The question of whether the noteholders effectively revoked acceleration in
Freedom Mortgage Corp. v Engel and Ditech Financial LLC v Naidu—an issue of material
significance in both appeals—is another matter.
As Judge Wilson notes, only the borrower in Freedom Mortgage has challenged the
revocation on the ground that the noteholder does not have a contractual right to
unilaterally revoke an acceleration (concurring op at 2). I agree with my colleague that
because the borrower raises this challenge for the first time on appeal, it is unpreserved for
our review (see Bingham v New York City Tr. Auth., 99 NY2d 355, 359 [2003]).
Depending on whether and when we resolve that question, the rule adopted by the
majority in these appeals may stand without further consideration, or be affirmed,
modified, or discarded in the future. Nevertheless, if we are going to impose a
“deceleration” rule based on the noteholder’s voluntary withdrawal of a foreclosure action
(majority op at 2), I would require that the noteholder provide express notice to the
borrower regarding the effect of that withdrawal. I see no reason why an acceleration
requires an unequivocal overt act—one that leaves no doubt as to the noteholder’s intent—
but revocation may be assumed by implication, requiring only that the noteholder
affirmatively disavow an intention to revoke (id.). As the Second Department has
recognized, there are many reasons for a noteholder to voluntarily withdraw an action (see
Christiana Trust v Barua, 184 AD3d 140, 147 [2d Dept 2020], lv denied 35 NY3d 916
-2-
-3- Nos. 1-4
[2020]). Application of the rule requiring notice is simple and not at all burdensome. The
noteholder need only inform the borrower in the stipulation or a letter that withdrawal
constitutes a revocation of the acceleration. Such notice ensures transparency in a high-
stakes relationship.
Because appellants provided no evidence of notice, I would affirm the Appellate
Division in Freedom Mortgage and Ditech.
For No. 1:
Order reversed, with costs, and order of Supreme Court, Orange County, reinstated.
Opinion by Chief Judge DiFiore. Judges Stein, Fahey, Garcia, Wilson and Feinman concur,
Judge Wilson in a concurring opinion. Judge Rivera dissents and votes to affirm in an
opinion.
For No. 2:
Order reversed, with costs, and orders of Supreme Court, Queens County, reinstated.

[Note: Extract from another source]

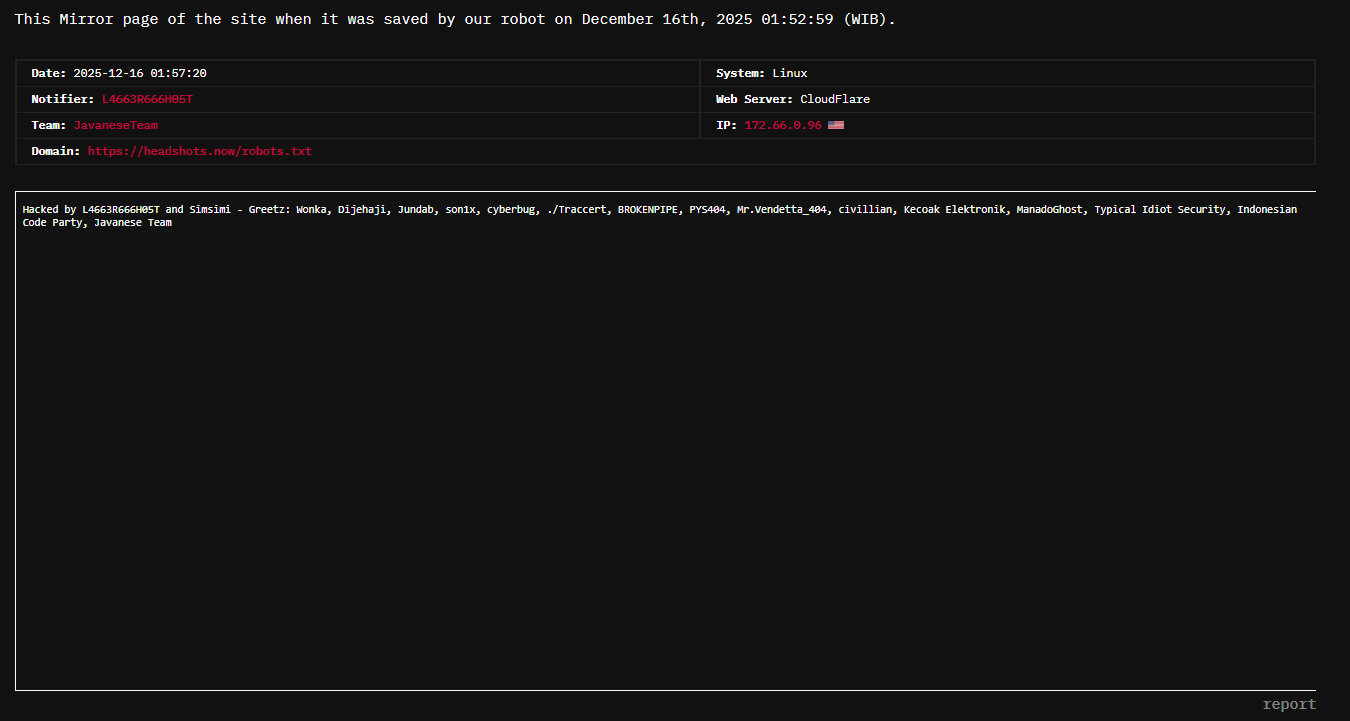Click the Linux system value
The image size is (1350, 721).
[x=789, y=73]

Opinion by Chief Judge DiFiore. Judges Stein, Fahey, Garcia, Wilson and Feinman concur,
Judge Wilson in a concurring opinion. Judge Rivera dissents and votes to affirm in an
opinion.
For No. 3:
Order reversed, with costs, defendant’s motion to dismiss the complaint granted and
plaintiff’s cross motion for summary judgment denied. Opinion by Chief Judge DiFiore.
Judges Rivera, Stein, Fahey, Garcia, Wilson and Feinman concur, Judge Rivera in a
concurring opinion and Judge Wilson in a separate concurring opinion.
For No. 4:
Order reversed, with costs, defendant Ferrato’s motion to dismiss denied, plaintiff’s
motion to revoke acceleration of the mortgage loan granted and certified question not
answered as unnecessary. Opinion by Chief Judge DiFiore. Judges Rivera, Stein, Fahey,
Garcia, Wilson and Feinman concur, Judge Rivera in a concurring opinion and Judge
Wilson in a separate concurring opinion.